* What you will do: Reproduce every one of the entries below word for word, omitting the pictures from your copy.

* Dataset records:
▼

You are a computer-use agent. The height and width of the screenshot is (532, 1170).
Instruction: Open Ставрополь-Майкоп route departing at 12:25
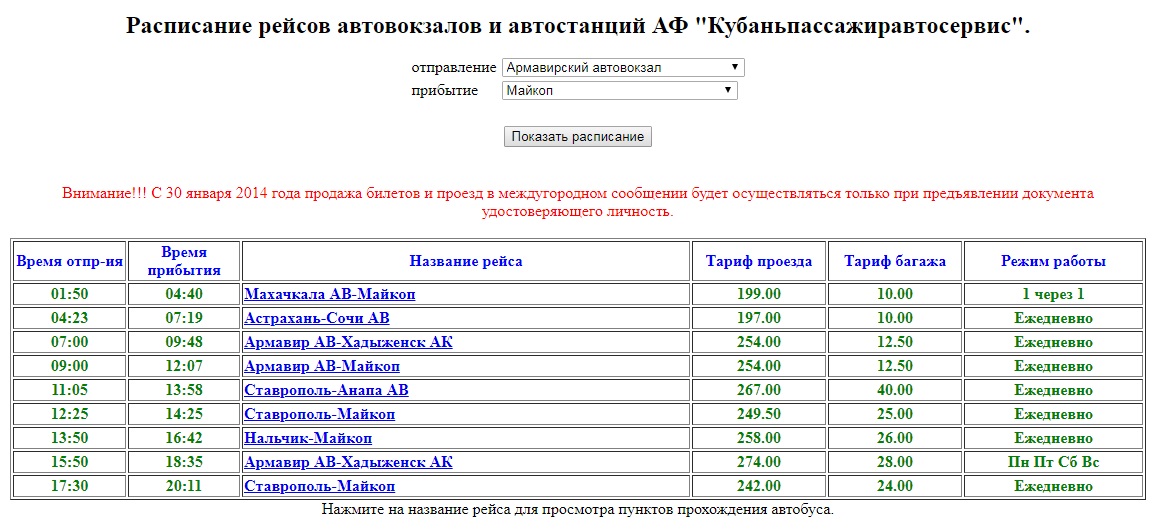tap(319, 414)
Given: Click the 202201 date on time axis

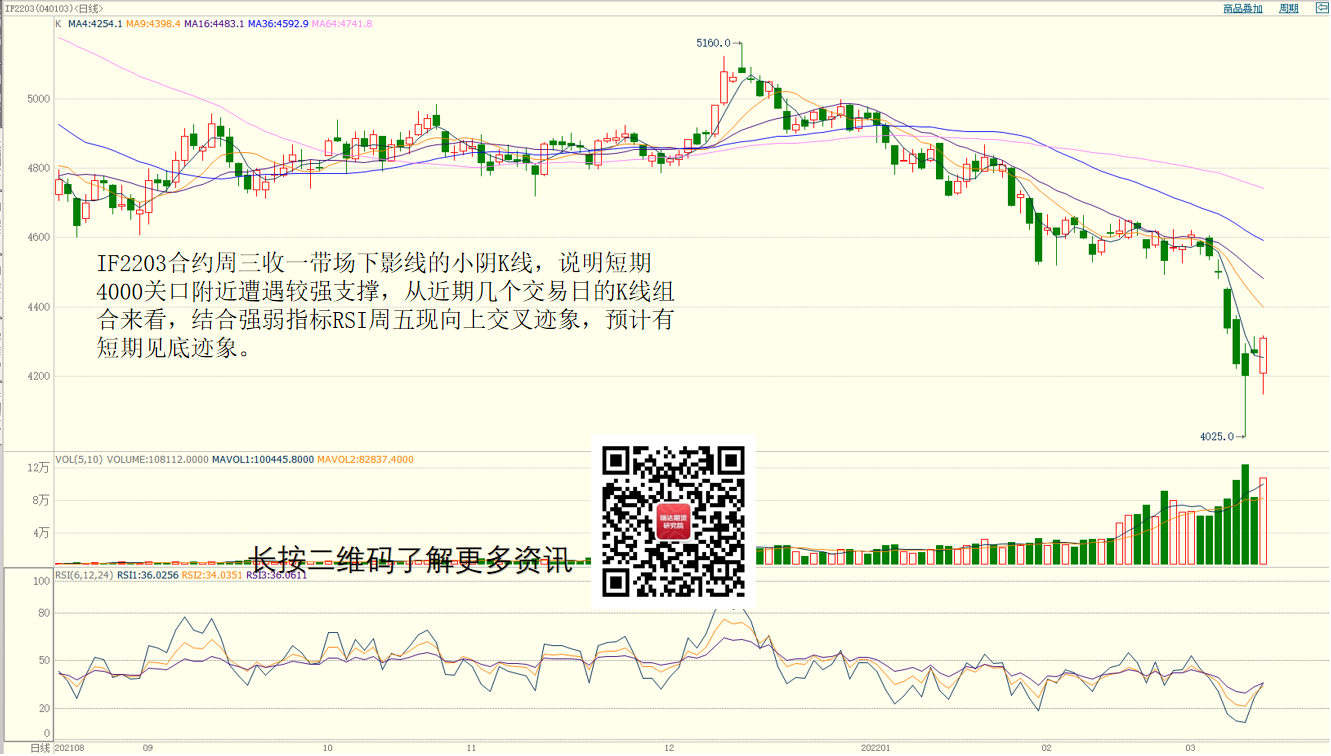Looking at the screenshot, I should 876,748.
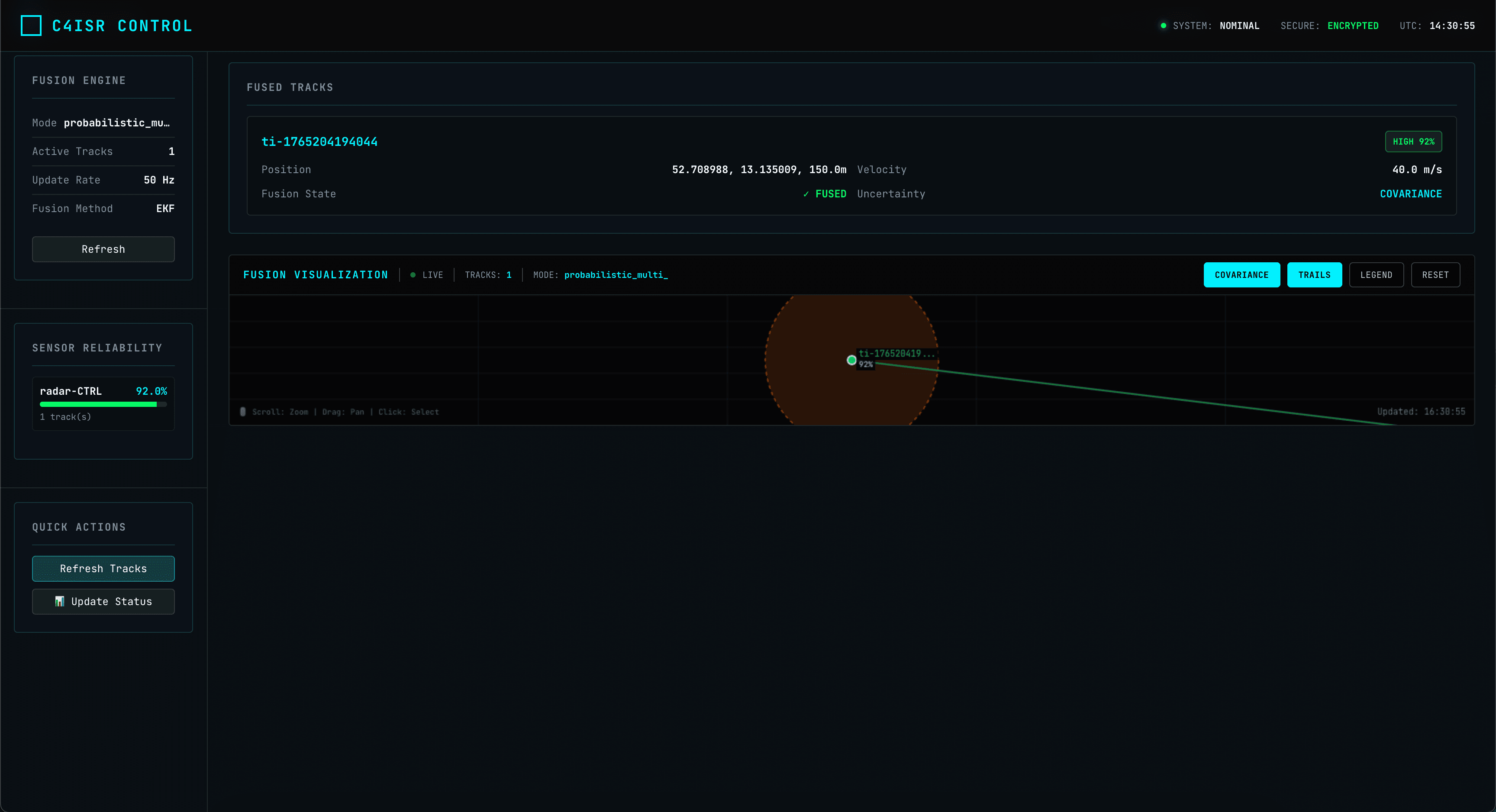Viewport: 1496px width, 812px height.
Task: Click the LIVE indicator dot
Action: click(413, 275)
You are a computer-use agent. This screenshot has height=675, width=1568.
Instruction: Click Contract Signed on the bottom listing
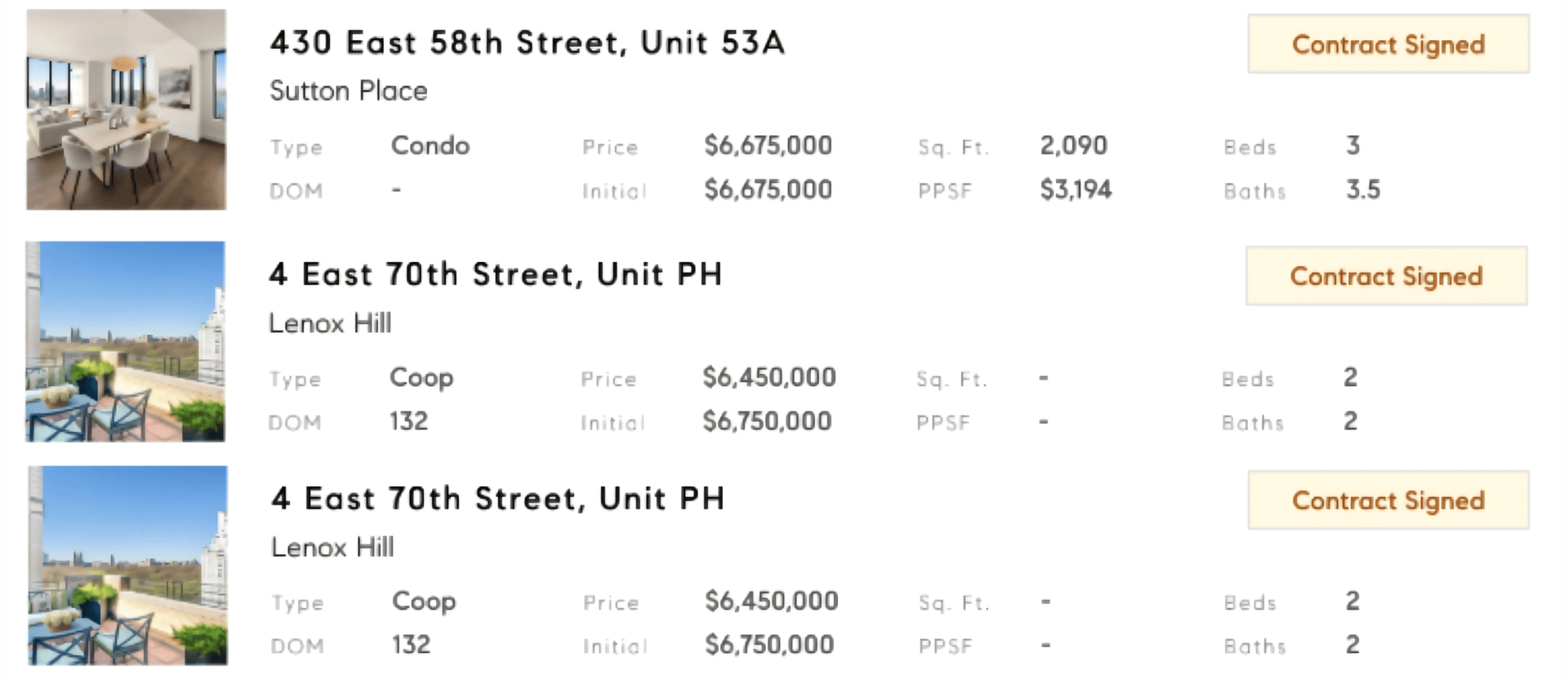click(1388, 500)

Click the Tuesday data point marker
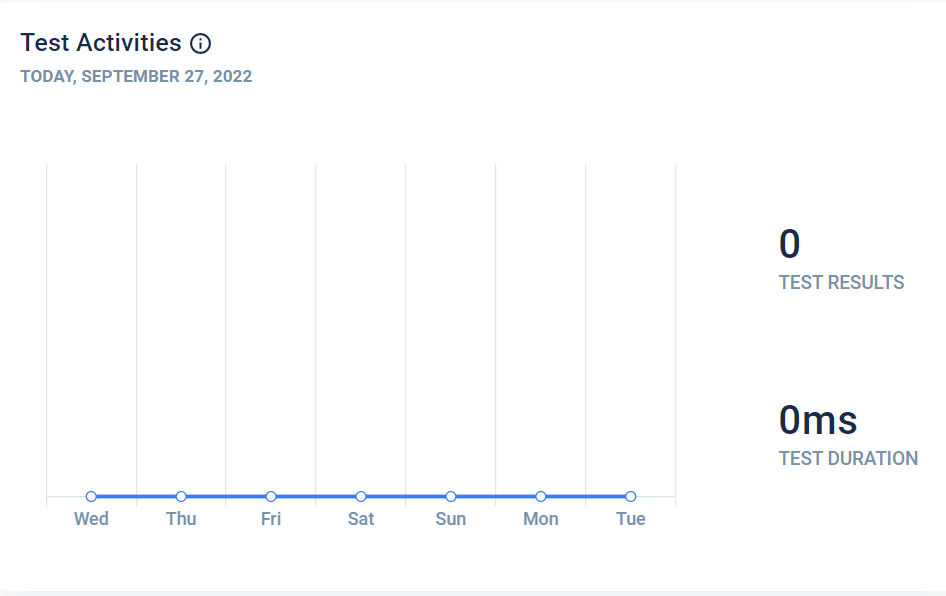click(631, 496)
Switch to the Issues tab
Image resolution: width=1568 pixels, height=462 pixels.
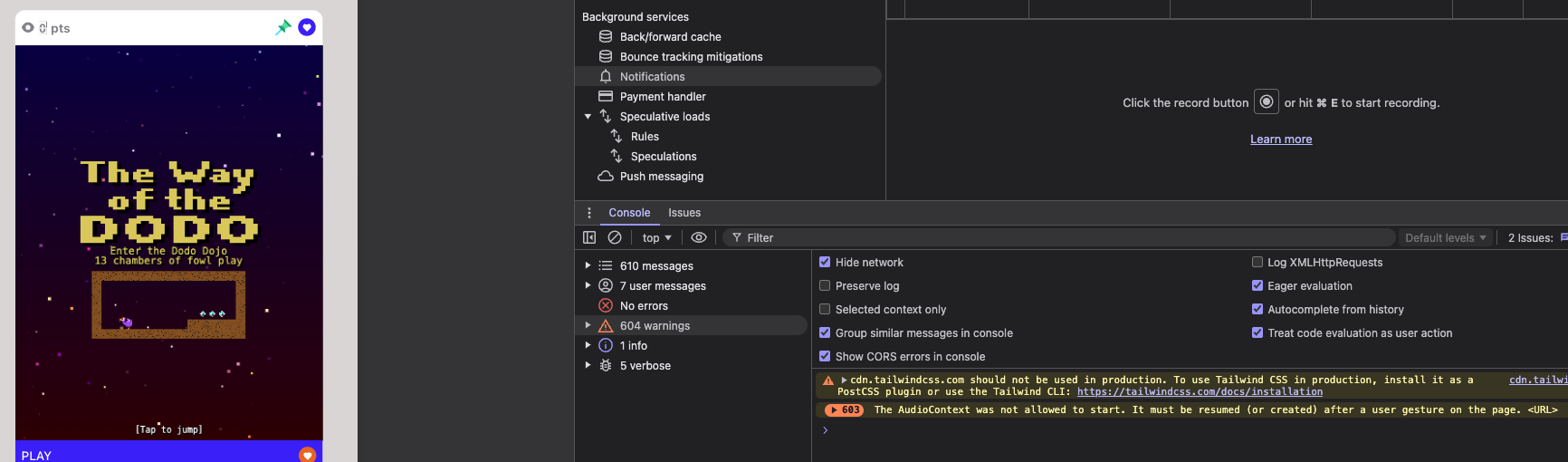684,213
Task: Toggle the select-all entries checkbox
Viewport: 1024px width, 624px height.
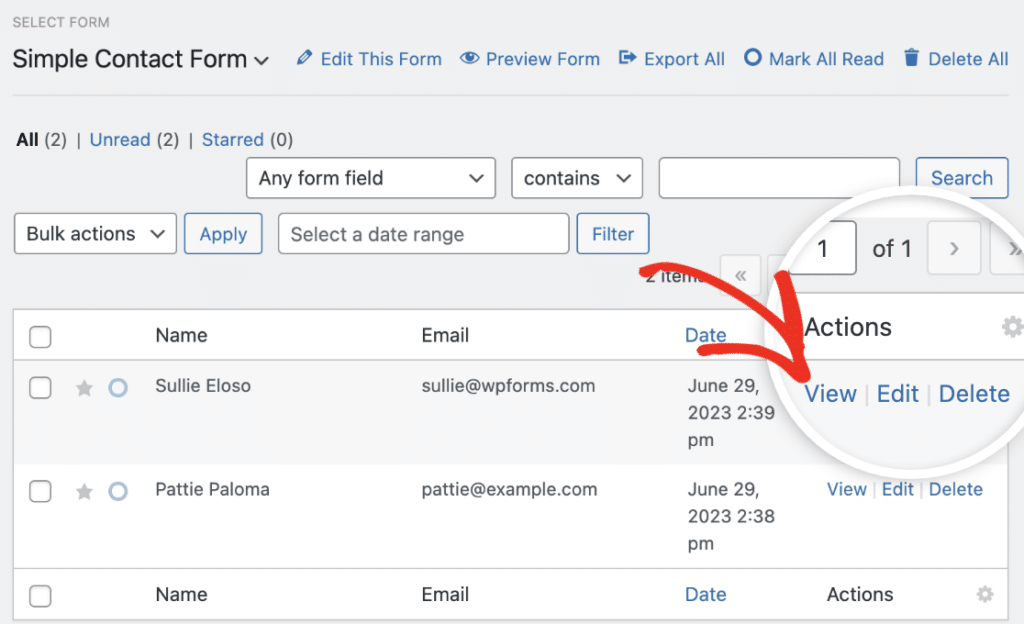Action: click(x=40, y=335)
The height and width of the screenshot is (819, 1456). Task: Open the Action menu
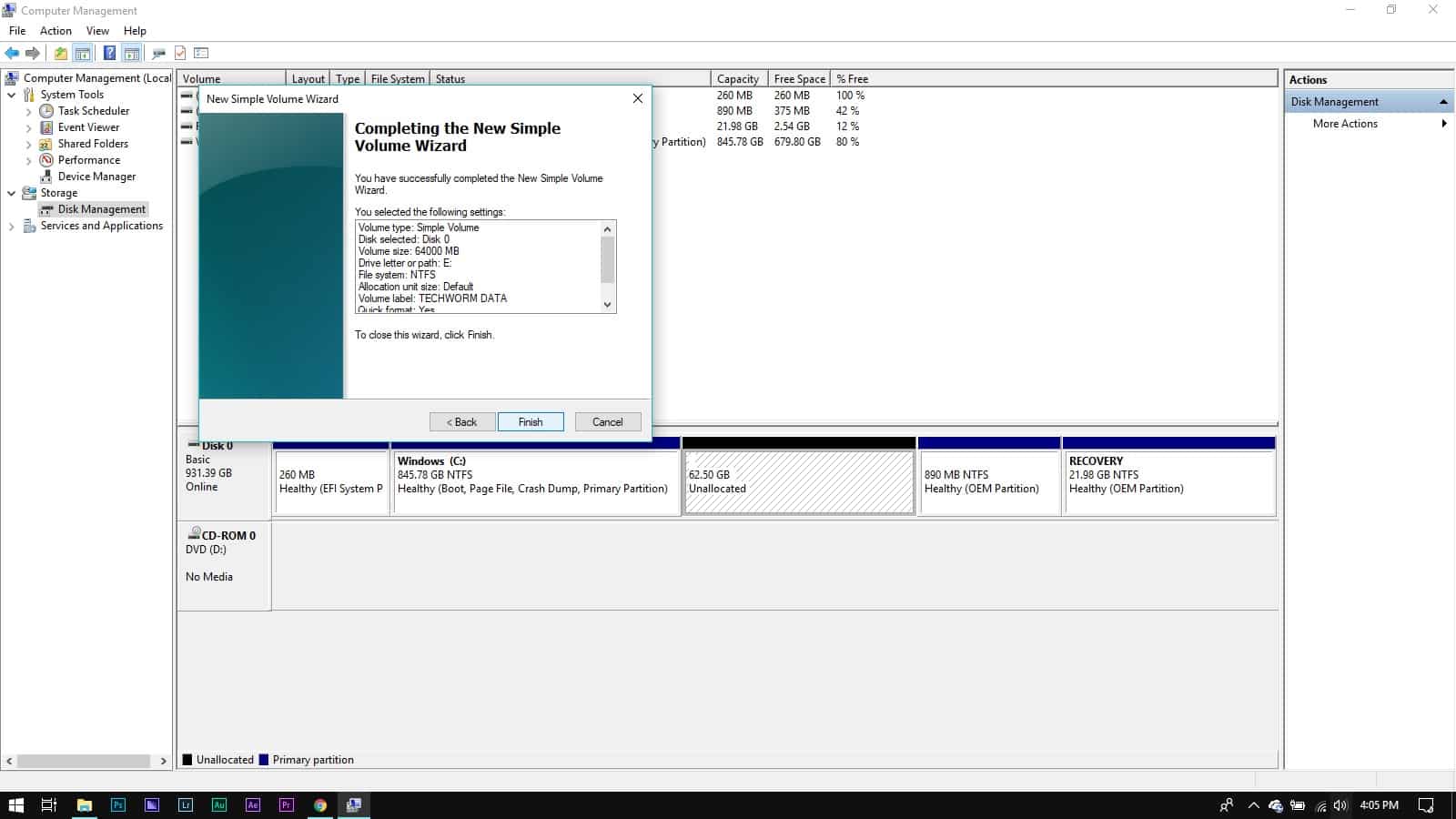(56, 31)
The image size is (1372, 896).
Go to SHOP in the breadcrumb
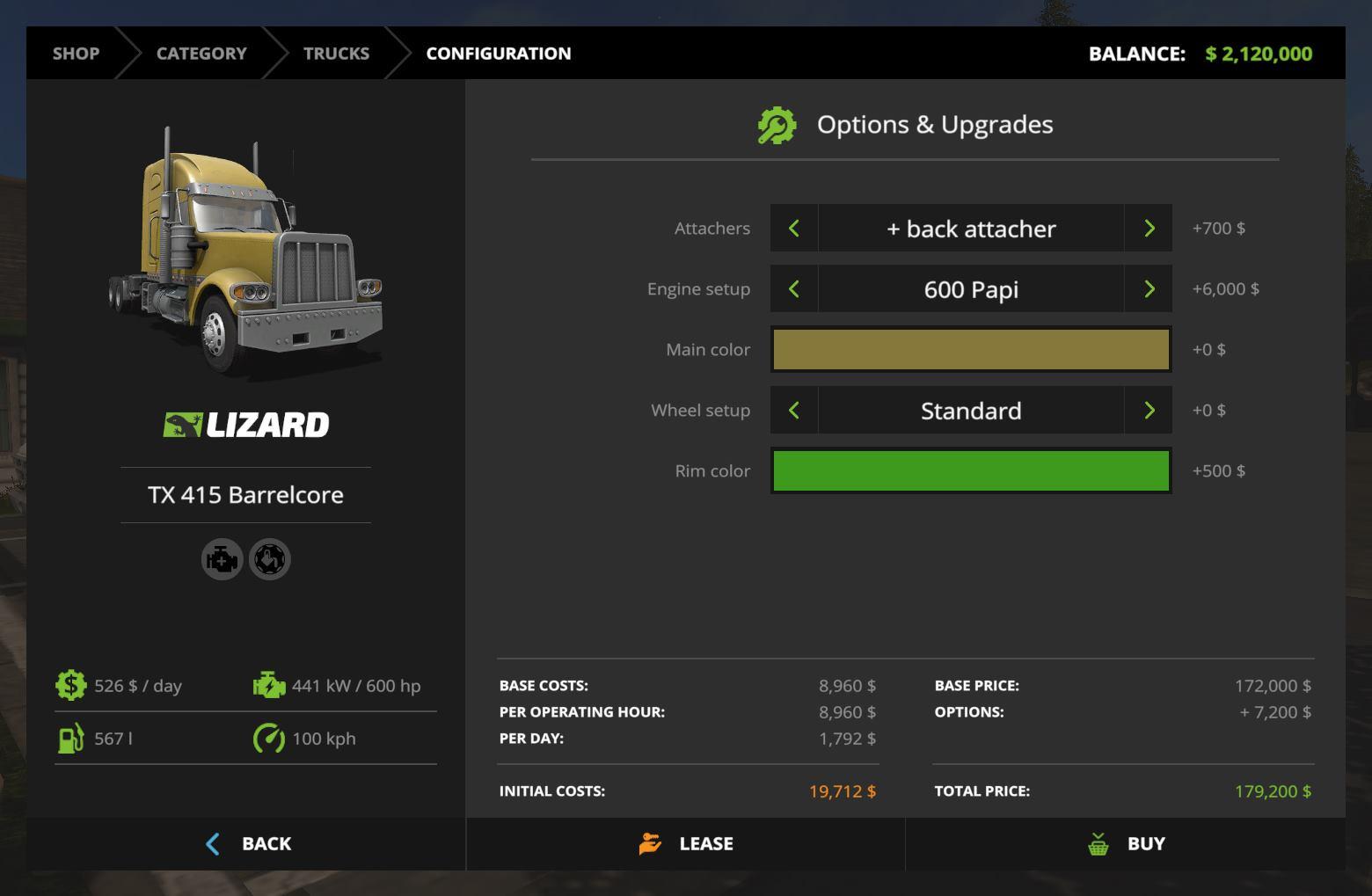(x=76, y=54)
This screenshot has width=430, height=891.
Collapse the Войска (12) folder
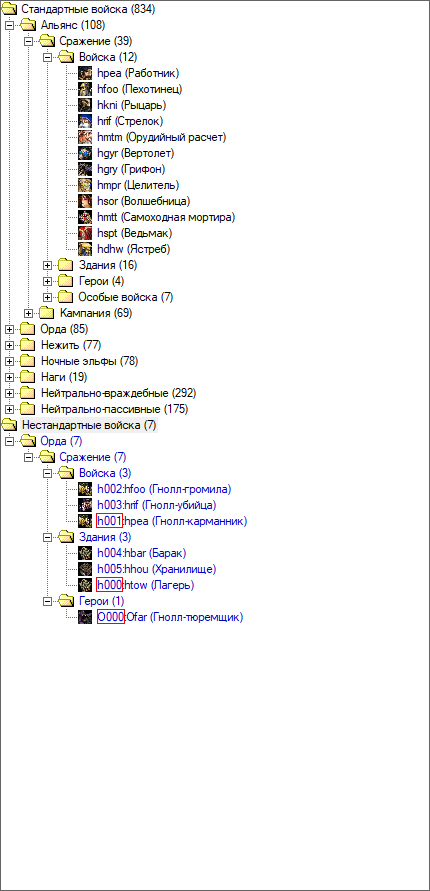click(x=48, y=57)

▲

* Response:
You are a computer-use agent. The height and width of the screenshot is (532, 1170).
Instruction: Open Ставрополь-Майкоп route departing at 12:25
tap(319, 414)
Given: Click the 202201 date on time axis

Looking at the screenshot, I should 876,748.
Viewport: 1496px width, 812px height.
Task: Click the LIVE indicator dot
Action: click(413, 275)
You are a computer-use agent. This screenshot has height=675, width=1568.
Instruction: Click Contract Signed on the bottom listing
click(1388, 500)

Click the Tuesday data point marker
click(631, 496)
Switch to the Issues tab
Image resolution: width=1568 pixels, height=462 pixels.
684,213
Task: Toggle the select-all entries checkbox
Viewport: 1024px width, 624px height.
Action: click(x=40, y=335)
The height and width of the screenshot is (819, 1456). Task: Open the Action menu
(56, 31)
The image size is (1372, 896).
Go to SHOP in the breadcrumb
(x=76, y=54)
This screenshot has width=430, height=891.
Collapse the Войска (12) folder
click(x=48, y=57)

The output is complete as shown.